Word and element pointing entries:
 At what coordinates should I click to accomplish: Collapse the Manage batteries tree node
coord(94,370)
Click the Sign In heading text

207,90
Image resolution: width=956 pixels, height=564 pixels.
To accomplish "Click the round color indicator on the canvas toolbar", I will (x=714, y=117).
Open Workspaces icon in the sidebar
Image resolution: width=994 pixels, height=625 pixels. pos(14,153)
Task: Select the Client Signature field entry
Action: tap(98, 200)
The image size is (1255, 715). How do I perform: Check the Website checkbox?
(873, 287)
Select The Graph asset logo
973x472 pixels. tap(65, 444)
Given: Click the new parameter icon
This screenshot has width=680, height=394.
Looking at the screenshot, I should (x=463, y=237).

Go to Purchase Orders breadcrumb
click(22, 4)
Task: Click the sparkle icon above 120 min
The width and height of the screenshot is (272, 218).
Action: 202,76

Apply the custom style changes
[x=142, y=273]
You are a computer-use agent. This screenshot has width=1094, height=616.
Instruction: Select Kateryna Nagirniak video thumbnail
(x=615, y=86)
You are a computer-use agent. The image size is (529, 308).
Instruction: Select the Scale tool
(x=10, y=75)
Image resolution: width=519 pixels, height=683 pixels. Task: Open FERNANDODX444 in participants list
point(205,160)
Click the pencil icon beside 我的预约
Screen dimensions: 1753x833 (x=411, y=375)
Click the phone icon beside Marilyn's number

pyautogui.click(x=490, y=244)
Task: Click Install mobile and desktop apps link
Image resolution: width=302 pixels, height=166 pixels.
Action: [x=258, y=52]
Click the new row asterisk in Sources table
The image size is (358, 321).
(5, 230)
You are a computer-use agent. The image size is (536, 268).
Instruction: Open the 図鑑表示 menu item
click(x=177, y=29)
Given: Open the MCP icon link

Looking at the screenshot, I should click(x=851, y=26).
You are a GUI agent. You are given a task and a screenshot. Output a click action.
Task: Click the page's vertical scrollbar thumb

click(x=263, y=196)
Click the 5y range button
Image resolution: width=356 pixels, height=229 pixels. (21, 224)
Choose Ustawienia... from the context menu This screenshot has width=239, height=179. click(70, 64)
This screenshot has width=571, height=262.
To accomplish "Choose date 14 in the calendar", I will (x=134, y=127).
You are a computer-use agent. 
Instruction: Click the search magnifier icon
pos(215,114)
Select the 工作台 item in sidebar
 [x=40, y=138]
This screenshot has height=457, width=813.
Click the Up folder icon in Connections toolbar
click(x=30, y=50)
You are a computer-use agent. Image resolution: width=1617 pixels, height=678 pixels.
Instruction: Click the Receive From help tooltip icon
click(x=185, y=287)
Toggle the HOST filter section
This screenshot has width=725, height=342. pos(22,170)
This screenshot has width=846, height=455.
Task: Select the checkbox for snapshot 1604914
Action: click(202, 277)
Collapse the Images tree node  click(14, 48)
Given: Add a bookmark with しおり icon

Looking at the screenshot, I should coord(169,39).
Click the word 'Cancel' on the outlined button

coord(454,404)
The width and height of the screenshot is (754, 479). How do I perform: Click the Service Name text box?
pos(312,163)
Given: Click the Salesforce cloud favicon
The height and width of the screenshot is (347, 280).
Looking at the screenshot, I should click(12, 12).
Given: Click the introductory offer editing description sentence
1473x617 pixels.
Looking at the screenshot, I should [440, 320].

### YOUR INSTRUCTIONS:
Rename every "Instruction" in the rows above to "Directive" and leave all other text unchanged.

### FINAL RESULT:
 At what coordinates should I click to accomplish: Collapse the Manage batteries tree node
coord(94,370)
Click the Sign In heading text

207,90
Image resolution: width=956 pixels, height=564 pixels.
To accomplish "Click the round color indicator on the canvas toolbar", I will (x=714, y=117).
Open Workspaces icon in the sidebar
Image resolution: width=994 pixels, height=625 pixels. pos(14,153)
Task: Select the Client Signature field entry
Action: tap(98, 200)
The image size is (1255, 715). How do I perform: Check the Website checkbox?
(873, 287)
Select The Graph asset logo
973x472 pixels. tap(65, 444)
Given: Click the new parameter icon
This screenshot has width=680, height=394.
Looking at the screenshot, I should (x=463, y=237).

Go to Purchase Orders breadcrumb
click(22, 4)
Task: Click the sparkle icon above 120 min
The width and height of the screenshot is (272, 218).
Action: 202,76

Apply the custom style changes
[x=142, y=273]
You are a computer-use agent. This screenshot has width=1094, height=616.
Directive: Select Kateryna Nagirniak video thumbnail
(x=615, y=86)
You are a computer-use agent. The image size is (529, 308).
Directive: Select the Scale tool
(x=10, y=75)
Image resolution: width=519 pixels, height=683 pixels. Task: Open FERNANDODX444 in participants list
point(205,160)
Click the pencil icon beside 我的预约
Screen dimensions: 1753x833 (x=411, y=375)
Click the phone icon beside Marilyn's number

pyautogui.click(x=490, y=244)
Task: Click Install mobile and desktop apps link
Image resolution: width=302 pixels, height=166 pixels.
Action: [x=258, y=52]
Click the new row asterisk in Sources table
The image size is (358, 321).
(5, 230)
You are a computer-use agent. The image size is (536, 268).
Directive: Open the 図鑑表示 menu item
click(x=177, y=29)
Given: Open the MCP icon link

Looking at the screenshot, I should click(x=851, y=26).
You are a GUI agent. You are given a task and a screenshot. Output a click action.
Task: Click the page's vertical scrollbar thumb

click(x=263, y=196)
Click the 5y range button
Image resolution: width=356 pixels, height=229 pixels. (21, 224)
Choose Ustawienia... from the context menu This screenshot has width=239, height=179. click(70, 64)
This screenshot has width=571, height=262.
To accomplish "Choose date 14 in the calendar", I will (x=134, y=127).
You are a computer-use agent. 
Directive: Click the search magnifier icon
pos(215,114)
Select the 工作台 item in sidebar
 [x=40, y=138]
This screenshot has height=457, width=813.
Click the Up folder icon in Connections toolbar
click(x=30, y=50)
You are a computer-use agent. Image resolution: width=1617 pixels, height=678 pixels.
Directive: Click the Receive From help tooltip icon
click(x=185, y=287)
Toggle the HOST filter section
This screenshot has width=725, height=342. pos(22,170)
This screenshot has width=846, height=455.
Task: Select the checkbox for snapshot 1604914
Action: click(202, 277)
Collapse the Images tree node  click(14, 48)
Given: Add a bookmark with しおり icon

Looking at the screenshot, I should coord(169,39).
Click the word 'Cancel' on the outlined button

coord(454,404)
The width and height of the screenshot is (754, 479). How do I perform: Click the Service Name text box?
pos(312,163)
Given: Click the Salesforce cloud favicon
The height and width of the screenshot is (347, 280).
Looking at the screenshot, I should click(12, 12).
Given: Click the introductory offer editing description sentence
1473x617 pixels.
Looking at the screenshot, I should [440, 320].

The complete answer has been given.